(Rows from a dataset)

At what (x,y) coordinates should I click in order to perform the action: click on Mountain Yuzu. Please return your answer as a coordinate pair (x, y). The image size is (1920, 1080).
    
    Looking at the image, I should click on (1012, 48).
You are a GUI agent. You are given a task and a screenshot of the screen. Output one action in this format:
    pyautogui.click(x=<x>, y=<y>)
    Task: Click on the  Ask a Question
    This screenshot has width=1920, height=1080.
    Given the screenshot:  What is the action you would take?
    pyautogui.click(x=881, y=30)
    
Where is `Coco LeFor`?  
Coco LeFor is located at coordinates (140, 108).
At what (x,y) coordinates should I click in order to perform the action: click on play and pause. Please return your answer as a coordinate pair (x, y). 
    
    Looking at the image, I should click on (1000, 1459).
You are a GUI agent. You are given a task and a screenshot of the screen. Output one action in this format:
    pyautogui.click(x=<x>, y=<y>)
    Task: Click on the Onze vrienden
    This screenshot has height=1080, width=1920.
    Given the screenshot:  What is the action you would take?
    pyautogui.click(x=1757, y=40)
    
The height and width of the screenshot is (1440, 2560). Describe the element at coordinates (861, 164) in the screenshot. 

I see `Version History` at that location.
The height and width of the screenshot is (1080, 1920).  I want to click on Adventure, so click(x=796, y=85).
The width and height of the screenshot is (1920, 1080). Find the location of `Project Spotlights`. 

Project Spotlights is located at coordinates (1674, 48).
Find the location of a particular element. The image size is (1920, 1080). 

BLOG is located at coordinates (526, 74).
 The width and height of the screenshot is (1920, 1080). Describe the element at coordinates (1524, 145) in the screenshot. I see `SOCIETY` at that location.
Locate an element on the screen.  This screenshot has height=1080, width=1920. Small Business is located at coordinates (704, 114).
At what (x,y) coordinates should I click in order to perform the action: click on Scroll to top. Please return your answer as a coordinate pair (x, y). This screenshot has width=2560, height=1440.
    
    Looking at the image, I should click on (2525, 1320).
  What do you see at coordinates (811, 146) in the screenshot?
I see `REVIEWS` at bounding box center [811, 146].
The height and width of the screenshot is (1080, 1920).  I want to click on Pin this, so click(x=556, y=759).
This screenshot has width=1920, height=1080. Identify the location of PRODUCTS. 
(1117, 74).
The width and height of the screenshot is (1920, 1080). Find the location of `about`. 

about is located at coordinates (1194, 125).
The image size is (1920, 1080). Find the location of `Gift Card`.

_Directive_.
Reproduce every item above word for word, with each line unchanged.

_Complete output_.
At what (x,y) coordinates should I click in order to perform the action: click on Mountain Yuzu. Please return your answer as a coordinate pair (x, y). The image size is (1920, 1080).
    
    Looking at the image, I should click on (1012, 48).
You are a GUI agent. You are given a task and a screenshot of the screen. Output one action in this format:
    pyautogui.click(x=<x>, y=<y>)
    Task: Click on the  Ask a Question
    This screenshot has width=1920, height=1080.
    Given the screenshot:  What is the action you would take?
    pyautogui.click(x=881, y=30)
    
Where is `Coco LeFor`?  
Coco LeFor is located at coordinates (140, 108).
At what (x,y) coordinates should I click in order to perform the action: click on play and pause. Please return your answer as a coordinate pair (x, y). 
    
    Looking at the image, I should click on (1000, 1459).
You are a GUI agent. You are given a task and a screenshot of the screen. Output one action in this format:
    pyautogui.click(x=<x>, y=<y>)
    Task: Click on the Onze vrienden
    This screenshot has height=1080, width=1920.
    Given the screenshot:  What is the action you would take?
    pyautogui.click(x=1757, y=40)
    
The height and width of the screenshot is (1440, 2560). Describe the element at coordinates (861, 164) in the screenshot. 

I see `Version History` at that location.
The height and width of the screenshot is (1080, 1920).  I want to click on Adventure, so click(x=796, y=85).
The width and height of the screenshot is (1920, 1080). Find the location of `Project Spotlights`. 

Project Spotlights is located at coordinates (1674, 48).
Find the location of a particular element. The image size is (1920, 1080). 

BLOG is located at coordinates (526, 74).
 The width and height of the screenshot is (1920, 1080). Describe the element at coordinates (1524, 145) in the screenshot. I see `SOCIETY` at that location.
Locate an element on the screen.  This screenshot has height=1080, width=1920. Small Business is located at coordinates (704, 114).
At what (x,y) coordinates should I click in order to perform the action: click on Scroll to top. Please return your answer as a coordinate pair (x, y). This screenshot has width=2560, height=1440.
    
    Looking at the image, I should click on (2525, 1320).
  What do you see at coordinates (811, 146) in the screenshot?
I see `REVIEWS` at bounding box center [811, 146].
The height and width of the screenshot is (1080, 1920).  I want to click on Pin this, so click(x=556, y=759).
This screenshot has width=1920, height=1080. Identify the location of PRODUCTS. 
(1117, 74).
The width and height of the screenshot is (1920, 1080). Find the location of `about`. 

about is located at coordinates (1194, 125).
The image size is (1920, 1080). Find the location of `Gift Card`.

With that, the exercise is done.